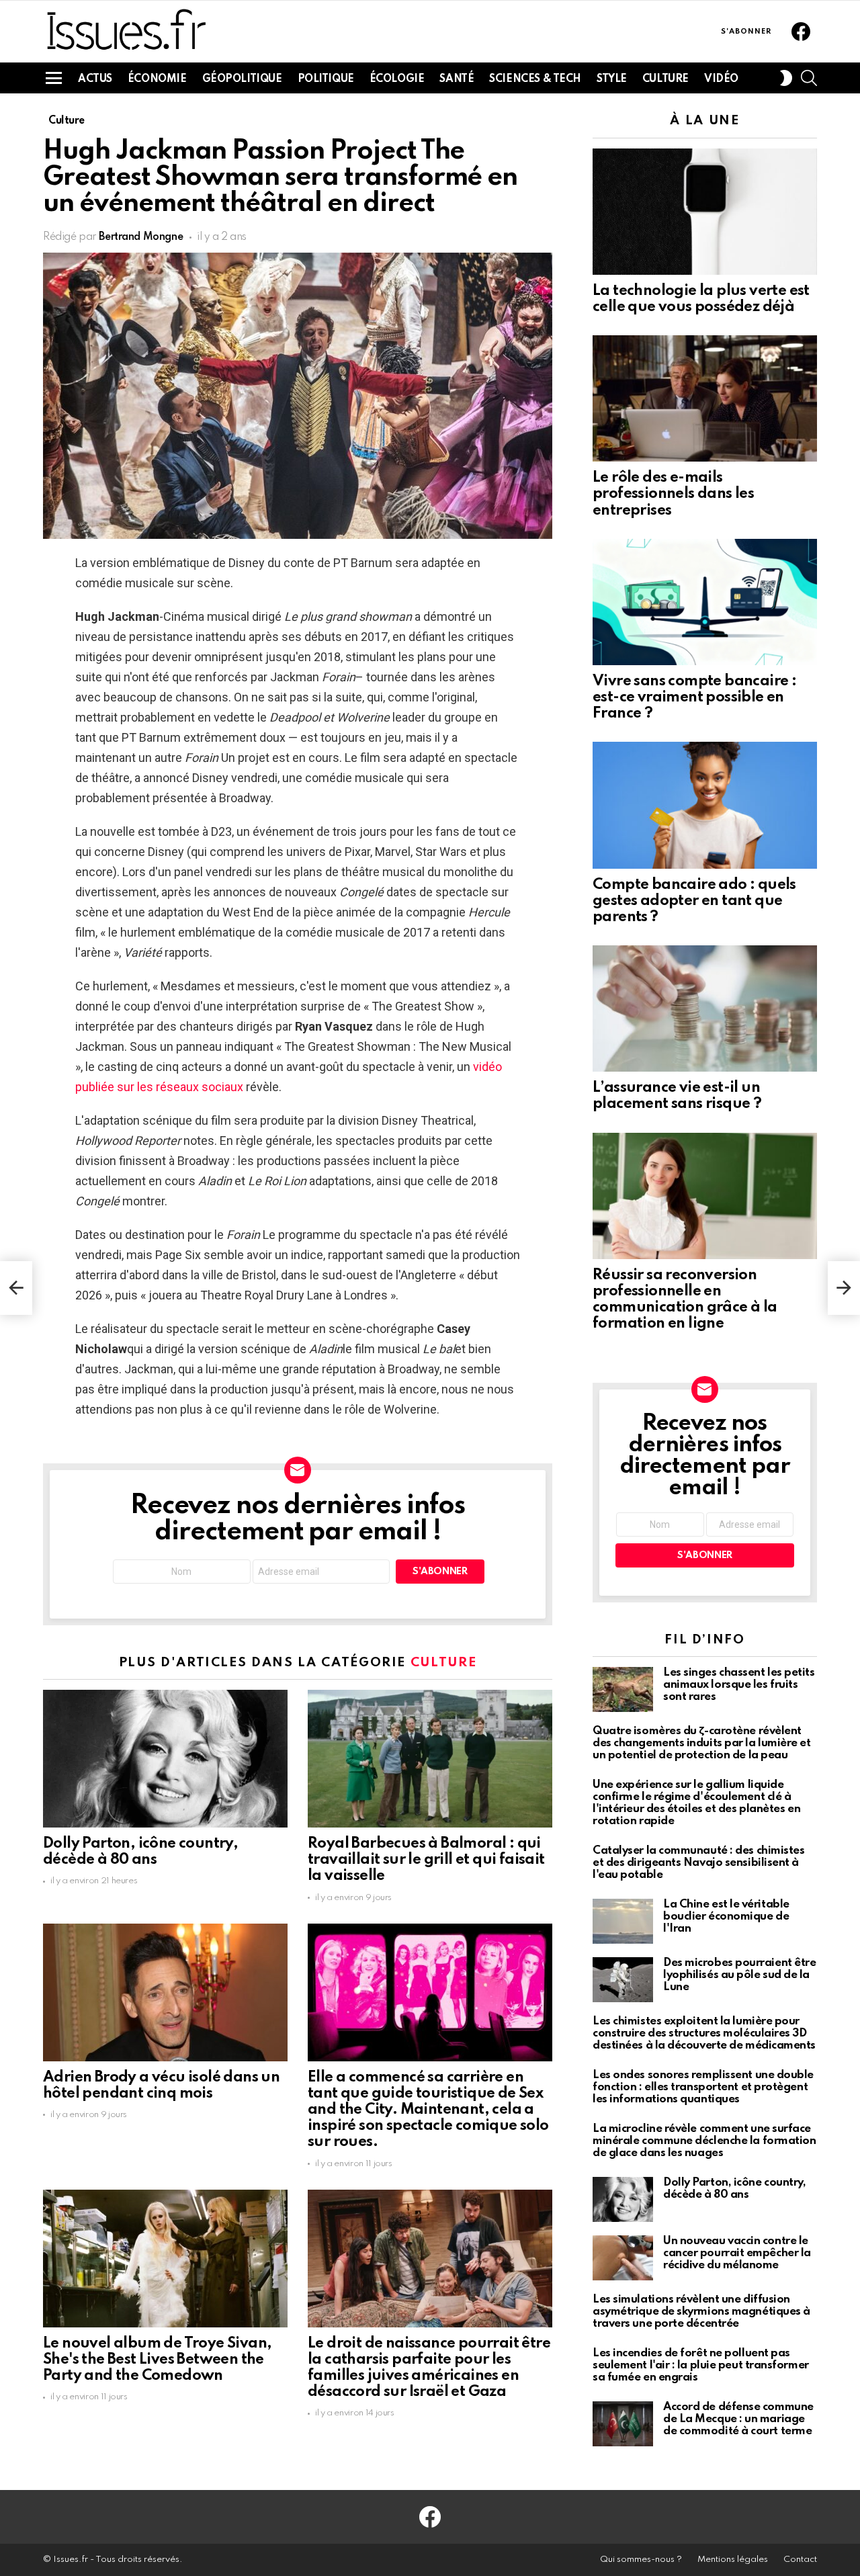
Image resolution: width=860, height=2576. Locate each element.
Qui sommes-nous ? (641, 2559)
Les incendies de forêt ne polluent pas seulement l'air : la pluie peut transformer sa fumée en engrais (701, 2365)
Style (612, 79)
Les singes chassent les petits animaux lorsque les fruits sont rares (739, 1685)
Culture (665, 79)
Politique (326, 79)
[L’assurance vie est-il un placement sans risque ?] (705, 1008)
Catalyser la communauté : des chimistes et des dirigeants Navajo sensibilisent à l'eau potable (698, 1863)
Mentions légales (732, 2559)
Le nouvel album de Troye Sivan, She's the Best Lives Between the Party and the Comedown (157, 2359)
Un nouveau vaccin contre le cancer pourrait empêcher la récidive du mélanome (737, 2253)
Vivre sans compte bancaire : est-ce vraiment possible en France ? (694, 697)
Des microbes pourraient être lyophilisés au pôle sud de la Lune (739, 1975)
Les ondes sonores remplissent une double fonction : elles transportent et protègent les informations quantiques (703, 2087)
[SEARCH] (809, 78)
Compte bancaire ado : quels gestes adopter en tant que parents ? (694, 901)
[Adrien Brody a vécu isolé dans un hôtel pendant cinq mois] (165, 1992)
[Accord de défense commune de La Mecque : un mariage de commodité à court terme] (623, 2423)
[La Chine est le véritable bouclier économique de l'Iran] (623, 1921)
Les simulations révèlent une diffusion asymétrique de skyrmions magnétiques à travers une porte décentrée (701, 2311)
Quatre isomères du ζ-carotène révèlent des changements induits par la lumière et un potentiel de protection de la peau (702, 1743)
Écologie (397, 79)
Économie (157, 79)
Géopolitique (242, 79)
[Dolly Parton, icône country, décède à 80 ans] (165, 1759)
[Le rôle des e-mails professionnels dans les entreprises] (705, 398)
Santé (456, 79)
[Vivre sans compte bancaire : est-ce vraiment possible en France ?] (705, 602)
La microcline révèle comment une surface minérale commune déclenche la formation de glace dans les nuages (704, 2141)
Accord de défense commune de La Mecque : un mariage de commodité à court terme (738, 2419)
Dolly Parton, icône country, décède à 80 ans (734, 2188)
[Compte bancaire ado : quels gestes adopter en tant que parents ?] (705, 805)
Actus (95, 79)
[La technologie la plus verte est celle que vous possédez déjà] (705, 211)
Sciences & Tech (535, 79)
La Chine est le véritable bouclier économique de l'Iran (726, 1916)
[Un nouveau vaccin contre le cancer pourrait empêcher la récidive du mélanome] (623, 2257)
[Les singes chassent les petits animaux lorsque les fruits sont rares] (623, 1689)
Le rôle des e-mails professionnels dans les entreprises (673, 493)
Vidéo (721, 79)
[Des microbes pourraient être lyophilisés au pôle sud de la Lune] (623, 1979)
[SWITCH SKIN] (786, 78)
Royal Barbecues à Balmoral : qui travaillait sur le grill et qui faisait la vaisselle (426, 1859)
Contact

● ● ● ● ● ● ●

YOUR OBJECTIVE: Before answering, find the line with "Politique (326, 79)" in the records above; then reproduce exactly each line from the first through that line, leaving out pictures.

WRITTEN ANSWER:
Image resolution: width=860, height=2576. Locate each element.
Qui sommes-nous ? (641, 2559)
Les incendies de forêt ne polluent pas seulement l'air : la pluie peut transformer sa fumée en engrais (701, 2365)
Style (612, 79)
Les singes chassent les petits animaux lorsque les fruits sont rares (739, 1685)
Culture (665, 79)
Politique (326, 79)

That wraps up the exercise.